■ **Stated goal**
Reproduce verbatim the stretch of the records below from the line containing "Image resolution: width=714" through the end of the records. Omit the pictures.

■ **Dataset content**

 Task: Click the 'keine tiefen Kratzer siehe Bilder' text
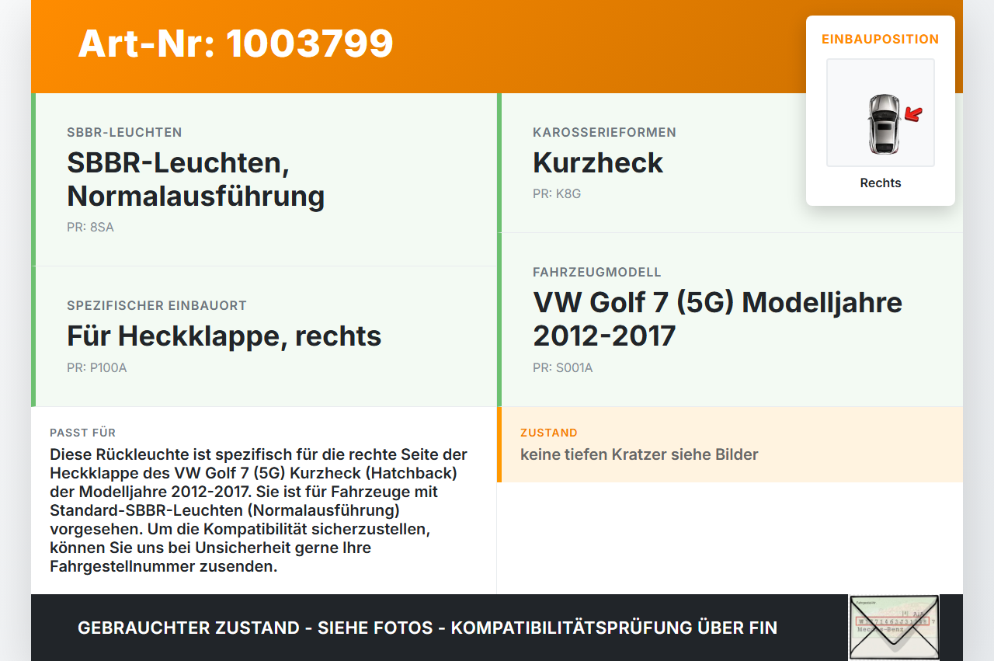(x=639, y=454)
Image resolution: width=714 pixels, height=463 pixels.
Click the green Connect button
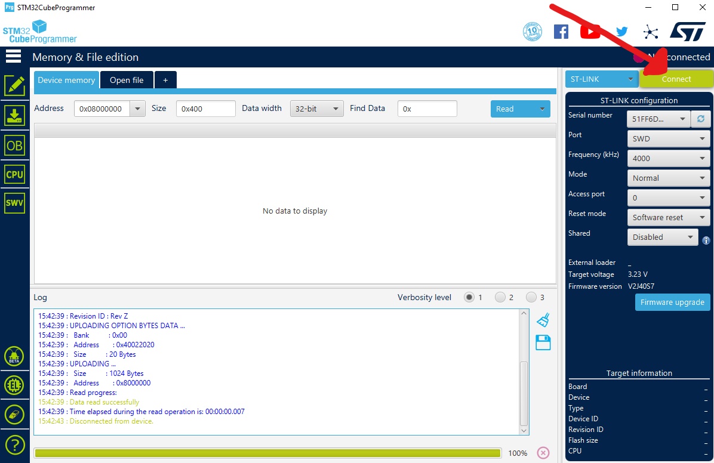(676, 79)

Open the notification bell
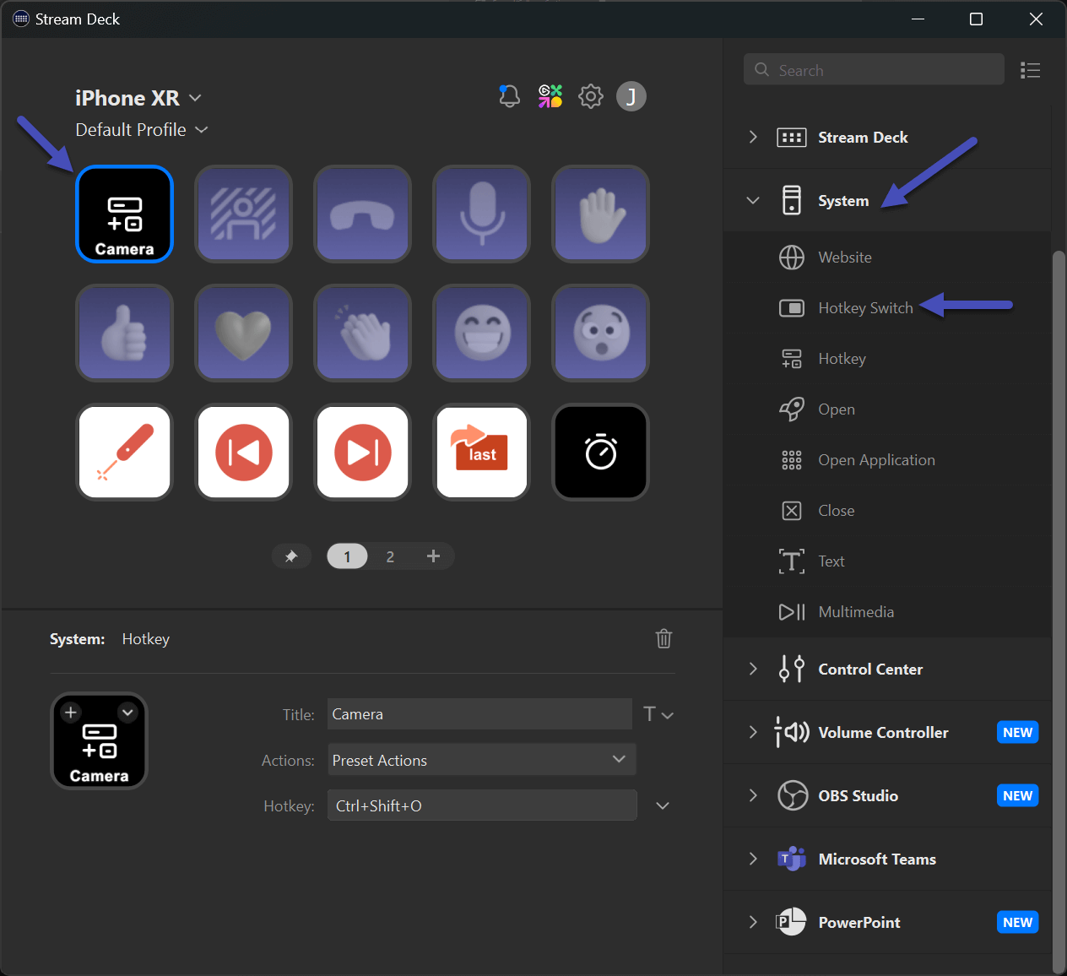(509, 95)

■ **Response**
Image resolution: width=714 pixels, height=463 pixels.
Click the green Connect button
(676, 79)

Open the notification bell
(509, 95)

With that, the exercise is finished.